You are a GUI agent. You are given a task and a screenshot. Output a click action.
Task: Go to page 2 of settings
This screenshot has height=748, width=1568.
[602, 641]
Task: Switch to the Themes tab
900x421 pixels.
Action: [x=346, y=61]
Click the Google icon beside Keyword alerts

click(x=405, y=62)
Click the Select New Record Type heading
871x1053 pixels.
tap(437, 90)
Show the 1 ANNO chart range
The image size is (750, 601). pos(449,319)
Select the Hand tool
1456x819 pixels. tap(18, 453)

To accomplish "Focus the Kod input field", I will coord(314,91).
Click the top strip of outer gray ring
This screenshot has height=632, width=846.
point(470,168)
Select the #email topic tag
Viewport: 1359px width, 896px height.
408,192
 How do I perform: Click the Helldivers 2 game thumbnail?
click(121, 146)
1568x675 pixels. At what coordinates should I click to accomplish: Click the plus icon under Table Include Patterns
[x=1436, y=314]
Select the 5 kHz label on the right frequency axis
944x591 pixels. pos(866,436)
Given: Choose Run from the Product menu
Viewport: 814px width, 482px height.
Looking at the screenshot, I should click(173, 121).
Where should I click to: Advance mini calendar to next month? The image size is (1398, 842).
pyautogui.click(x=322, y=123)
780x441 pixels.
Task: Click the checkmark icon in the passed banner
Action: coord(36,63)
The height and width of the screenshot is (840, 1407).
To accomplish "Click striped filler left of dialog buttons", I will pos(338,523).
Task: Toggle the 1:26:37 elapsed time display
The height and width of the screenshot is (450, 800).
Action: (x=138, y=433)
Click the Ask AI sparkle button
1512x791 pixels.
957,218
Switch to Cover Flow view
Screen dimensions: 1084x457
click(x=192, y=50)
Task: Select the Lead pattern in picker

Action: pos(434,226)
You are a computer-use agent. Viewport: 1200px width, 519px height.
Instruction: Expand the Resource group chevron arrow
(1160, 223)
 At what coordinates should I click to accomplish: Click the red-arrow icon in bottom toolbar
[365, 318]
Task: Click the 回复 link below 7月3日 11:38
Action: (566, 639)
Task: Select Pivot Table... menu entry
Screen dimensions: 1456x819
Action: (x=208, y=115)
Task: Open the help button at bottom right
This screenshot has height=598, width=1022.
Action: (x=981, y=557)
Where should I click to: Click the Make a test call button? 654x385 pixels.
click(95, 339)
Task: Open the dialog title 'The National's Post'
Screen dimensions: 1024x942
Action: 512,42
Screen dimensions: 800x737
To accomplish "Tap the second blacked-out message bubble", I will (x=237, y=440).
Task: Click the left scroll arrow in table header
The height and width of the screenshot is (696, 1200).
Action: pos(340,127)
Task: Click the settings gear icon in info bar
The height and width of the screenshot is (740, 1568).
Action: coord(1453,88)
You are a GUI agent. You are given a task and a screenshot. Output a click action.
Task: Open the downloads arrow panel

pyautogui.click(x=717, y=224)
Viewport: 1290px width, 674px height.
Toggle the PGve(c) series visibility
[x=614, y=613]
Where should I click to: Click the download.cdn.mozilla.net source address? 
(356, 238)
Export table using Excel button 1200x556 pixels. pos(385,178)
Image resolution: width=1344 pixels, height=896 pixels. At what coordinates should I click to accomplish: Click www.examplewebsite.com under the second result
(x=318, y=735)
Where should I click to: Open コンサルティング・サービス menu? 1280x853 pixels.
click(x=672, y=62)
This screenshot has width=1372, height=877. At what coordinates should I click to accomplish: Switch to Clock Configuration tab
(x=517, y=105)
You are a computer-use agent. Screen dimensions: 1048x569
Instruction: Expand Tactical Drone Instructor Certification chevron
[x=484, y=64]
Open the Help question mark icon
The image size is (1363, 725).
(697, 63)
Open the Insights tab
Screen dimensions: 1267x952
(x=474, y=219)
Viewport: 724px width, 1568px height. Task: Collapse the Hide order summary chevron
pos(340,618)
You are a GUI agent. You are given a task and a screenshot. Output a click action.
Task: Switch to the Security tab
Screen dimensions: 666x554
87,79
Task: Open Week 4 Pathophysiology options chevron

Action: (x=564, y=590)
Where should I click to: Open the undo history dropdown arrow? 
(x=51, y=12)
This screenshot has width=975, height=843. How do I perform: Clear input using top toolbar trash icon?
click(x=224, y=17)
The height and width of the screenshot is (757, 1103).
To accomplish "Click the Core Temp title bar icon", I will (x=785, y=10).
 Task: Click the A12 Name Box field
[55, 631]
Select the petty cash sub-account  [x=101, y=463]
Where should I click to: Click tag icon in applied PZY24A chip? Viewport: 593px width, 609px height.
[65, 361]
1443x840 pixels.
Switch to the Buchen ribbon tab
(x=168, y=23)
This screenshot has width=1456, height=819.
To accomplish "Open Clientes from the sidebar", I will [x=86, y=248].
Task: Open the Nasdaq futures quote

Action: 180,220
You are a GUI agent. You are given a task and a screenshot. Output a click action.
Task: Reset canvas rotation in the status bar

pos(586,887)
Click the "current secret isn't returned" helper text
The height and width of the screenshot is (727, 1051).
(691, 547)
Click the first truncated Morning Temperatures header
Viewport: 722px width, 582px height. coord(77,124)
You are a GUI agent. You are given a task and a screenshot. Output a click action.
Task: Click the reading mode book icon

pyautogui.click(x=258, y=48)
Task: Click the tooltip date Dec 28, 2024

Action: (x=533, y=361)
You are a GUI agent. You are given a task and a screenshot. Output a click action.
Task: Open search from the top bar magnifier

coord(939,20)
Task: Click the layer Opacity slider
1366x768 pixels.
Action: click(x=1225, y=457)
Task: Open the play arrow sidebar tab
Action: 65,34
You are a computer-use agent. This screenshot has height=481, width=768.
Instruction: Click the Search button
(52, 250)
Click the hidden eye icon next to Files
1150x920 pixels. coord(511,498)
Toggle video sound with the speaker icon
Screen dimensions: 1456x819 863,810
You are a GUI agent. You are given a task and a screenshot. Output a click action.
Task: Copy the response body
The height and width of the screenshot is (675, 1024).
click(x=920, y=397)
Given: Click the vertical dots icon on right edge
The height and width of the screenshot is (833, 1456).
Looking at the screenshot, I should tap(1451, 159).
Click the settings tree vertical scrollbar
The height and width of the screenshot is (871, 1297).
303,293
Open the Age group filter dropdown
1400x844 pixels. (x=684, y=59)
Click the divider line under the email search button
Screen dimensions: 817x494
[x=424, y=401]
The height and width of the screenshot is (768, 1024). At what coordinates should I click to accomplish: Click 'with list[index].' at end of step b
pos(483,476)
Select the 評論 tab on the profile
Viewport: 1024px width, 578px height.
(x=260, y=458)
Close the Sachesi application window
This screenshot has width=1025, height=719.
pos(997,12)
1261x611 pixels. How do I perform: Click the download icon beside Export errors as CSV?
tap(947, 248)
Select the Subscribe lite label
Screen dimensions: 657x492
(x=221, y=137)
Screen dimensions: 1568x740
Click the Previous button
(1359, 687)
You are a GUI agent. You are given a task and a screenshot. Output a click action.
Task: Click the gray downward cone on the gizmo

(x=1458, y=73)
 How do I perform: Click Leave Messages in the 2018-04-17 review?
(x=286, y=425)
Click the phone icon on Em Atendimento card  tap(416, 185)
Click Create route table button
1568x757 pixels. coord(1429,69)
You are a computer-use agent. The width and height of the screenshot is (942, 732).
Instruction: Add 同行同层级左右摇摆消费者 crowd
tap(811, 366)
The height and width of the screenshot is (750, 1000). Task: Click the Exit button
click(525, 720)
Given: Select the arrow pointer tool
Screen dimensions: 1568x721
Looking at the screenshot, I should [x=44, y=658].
====
_Given instruction_. Rewrite the lines above, changing "Cover Flow" to "Gallery" and leaving everything else untouched.

_Solution for this exercise_.
You are a GUI agent. You are given a task and a screenshot. Output a click action.
Task: Go to page 2 of settings
This screenshot has height=748, width=1568.
[602, 641]
Task: Switch to the Themes tab
900x421 pixels.
Action: [x=346, y=61]
Click the Google icon beside Keyword alerts

click(x=405, y=62)
Click the Select New Record Type heading
871x1053 pixels.
tap(437, 90)
Show the 1 ANNO chart range
The image size is (750, 601). pos(449,319)
Select the Hand tool
1456x819 pixels. tap(18, 453)

To accomplish "Focus the Kod input field", I will coord(314,91).
Click the top strip of outer gray ring
This screenshot has height=632, width=846.
point(470,168)
Select the #email topic tag
Viewport: 1359px width, 896px height.
408,192
 How do I perform: Click the Helldivers 2 game thumbnail?
click(121, 146)
1568x675 pixels. At what coordinates should I click to accomplish: Click the plus icon under Table Include Patterns
[x=1436, y=314]
Select the 5 kHz label on the right frequency axis
944x591 pixels. pos(866,436)
Given: Choose Run from the Product menu
Viewport: 814px width, 482px height.
Looking at the screenshot, I should click(173, 121).
Where should I click to: Advance mini calendar to next month? The image size is (1398, 842).
pyautogui.click(x=322, y=123)
780x441 pixels.
Task: Click the checkmark icon in the passed banner
Action: coord(36,63)
The height and width of the screenshot is (840, 1407).
To accomplish "Click striped filler left of dialog buttons", I will pos(338,523).
Task: Toggle the 1:26:37 elapsed time display
The height and width of the screenshot is (450, 800).
Action: (x=138, y=433)
Click the Ask AI sparkle button
1512x791 pixels.
957,218
Switch to Gallery view
Screen dimensions: 1084x457
click(x=192, y=50)
Task: Select the Lead pattern in picker

Action: pos(434,226)
You are a computer-use agent. Viewport: 1200px width, 519px height.
Instruction: Expand the Resource group chevron arrow
(1160, 223)
 At what coordinates should I click to accomplish: Click the red-arrow icon in bottom toolbar
[365, 318]
Task: Click the 回复 link below 7月3日 11:38
Action: (566, 639)
Task: Select Pivot Table... menu entry
Screen dimensions: 1456x819
Action: (x=208, y=115)
Task: Open the help button at bottom right
This screenshot has height=598, width=1022.
Action: (x=981, y=557)
Where should I click to: Click the Make a test call button? 654x385 pixels.
click(95, 339)
Task: Open the dialog title 'The National's Post'
Screen dimensions: 1024x942
Action: 512,42
Screen dimensions: 800x737
To accomplish "Tap the second blacked-out message bubble", I will (x=237, y=440).
Task: Click the left scroll arrow in table header
The height and width of the screenshot is (696, 1200).
Action: pos(340,127)
Task: Click the settings gear icon in info bar
The height and width of the screenshot is (740, 1568).
Action: coord(1453,88)
You are a GUI agent. You are given a task and a screenshot. Output a click action.
Task: Open the downloads arrow panel

pyautogui.click(x=717, y=224)
Viewport: 1290px width, 674px height.
Toggle the PGve(c) series visibility
[x=614, y=613]
Where should I click to: Click the download.cdn.mozilla.net source address? 
(356, 238)
Export table using Excel button 1200x556 pixels. pos(385,178)
Image resolution: width=1344 pixels, height=896 pixels. At what coordinates should I click to accomplish: Click www.examplewebsite.com under the second result
(x=318, y=735)
Where should I click to: Open コンサルティング・サービス menu? 1280x853 pixels.
click(x=672, y=62)
This screenshot has width=1372, height=877. At what coordinates should I click to accomplish: Switch to Clock Configuration tab
(x=517, y=105)
You are a computer-use agent. Screen dimensions: 1048x569
Instruction: Expand Tactical Drone Instructor Certification chevron
[x=484, y=64]
Open the Help question mark icon
The image size is (1363, 725).
(697, 63)
Open the Insights tab
Screen dimensions: 1267x952
(x=474, y=219)
Viewport: 724px width, 1568px height. Task: Collapse the Hide order summary chevron
pos(340,618)
You are a GUI agent. You are given a task and a screenshot. Output a click action.
Task: Switch to the Security tab
Screen dimensions: 666x554
87,79
Task: Open Week 4 Pathophysiology options chevron

Action: (x=564, y=590)
Where should I click to: Open the undo history dropdown arrow? 
(x=51, y=12)
This screenshot has width=975, height=843. How do I perform: Clear input using top toolbar trash icon?
click(x=224, y=17)
The height and width of the screenshot is (757, 1103).
To accomplish "Click the Core Temp title bar icon", I will (x=785, y=10).
 Task: Click the A12 Name Box field
[55, 631]
Select the petty cash sub-account  [x=101, y=463]
Where should I click to: Click tag icon in applied PZY24A chip? Viewport: 593px width, 609px height.
[65, 361]
1443x840 pixels.
Switch to the Buchen ribbon tab
(x=168, y=23)
This screenshot has width=1456, height=819.
To accomplish "Open Clientes from the sidebar", I will [x=86, y=248].
Task: Open the Nasdaq futures quote

Action: 180,220
You are a GUI agent. You are given a task and a screenshot. Output a click action.
Task: Reset canvas rotation in the status bar

pos(586,887)
Click the "current secret isn't returned" helper text
The height and width of the screenshot is (727, 1051).
(691, 547)
Click the first truncated Morning Temperatures header
Viewport: 722px width, 582px height. coord(77,124)
You are a GUI agent. You are given a task and a screenshot. Output a click action.
Task: Click the reading mode book icon

pyautogui.click(x=258, y=48)
Task: Click the tooltip date Dec 28, 2024

Action: (x=533, y=361)
You are a GUI agent. You are given a task and a screenshot. Output a click action.
Task: Open search from the top bar magnifier

coord(939,20)
Task: Click the layer Opacity slider
1366x768 pixels.
Action: click(x=1225, y=457)
Task: Open the play arrow sidebar tab
Action: 65,34
You are a computer-use agent. This screenshot has height=481, width=768.
Instruction: Click the Search button
(52, 250)
Click the hidden eye icon next to Files
1150x920 pixels. coord(511,498)
Toggle video sound with the speaker icon
Screen dimensions: 1456x819 863,810
You are a GUI agent. You are given a task and a screenshot. Output a click action.
Task: Copy the response body
The height and width of the screenshot is (675, 1024).
click(x=920, y=397)
Given: Click the vertical dots icon on right edge
The height and width of the screenshot is (833, 1456).
Looking at the screenshot, I should tap(1451, 159).
Click the settings tree vertical scrollbar
The height and width of the screenshot is (871, 1297).
303,293
Open the Age group filter dropdown
1400x844 pixels. (x=684, y=59)
Click the divider line under the email search button
Screen dimensions: 817x494
[x=424, y=401]
The height and width of the screenshot is (768, 1024). At what coordinates should I click to accomplish: Click 'with list[index].' at end of step b
pos(483,476)
Select the 評論 tab on the profile
Viewport: 1024px width, 578px height.
(x=260, y=458)
Close the Sachesi application window
This screenshot has width=1025, height=719.
pos(997,12)
1261x611 pixels. How do I perform: Click the download icon beside Export errors as CSV?
tap(947, 248)
Select the Subscribe lite label
Screen dimensions: 657x492
(x=221, y=137)
Screen dimensions: 1568x740
Click the Previous button
(1359, 687)
You are a GUI agent. You are given a task and a screenshot. Output a click action.
Task: Click the gray downward cone on the gizmo

(x=1458, y=73)
 How do I perform: Click Leave Messages in the 2018-04-17 review?
(x=286, y=425)
Click the phone icon on Em Atendimento card  tap(416, 185)
Click Create route table button
1568x757 pixels. coord(1429,69)
You are a computer-use agent. The width and height of the screenshot is (942, 732).
Instruction: Add 同行同层级左右摇摆消费者 crowd
tap(811, 366)
The height and width of the screenshot is (750, 1000). Task: Click the Exit button
click(525, 720)
Given: Select the arrow pointer tool
Screen dimensions: 1568x721
Looking at the screenshot, I should [x=44, y=658].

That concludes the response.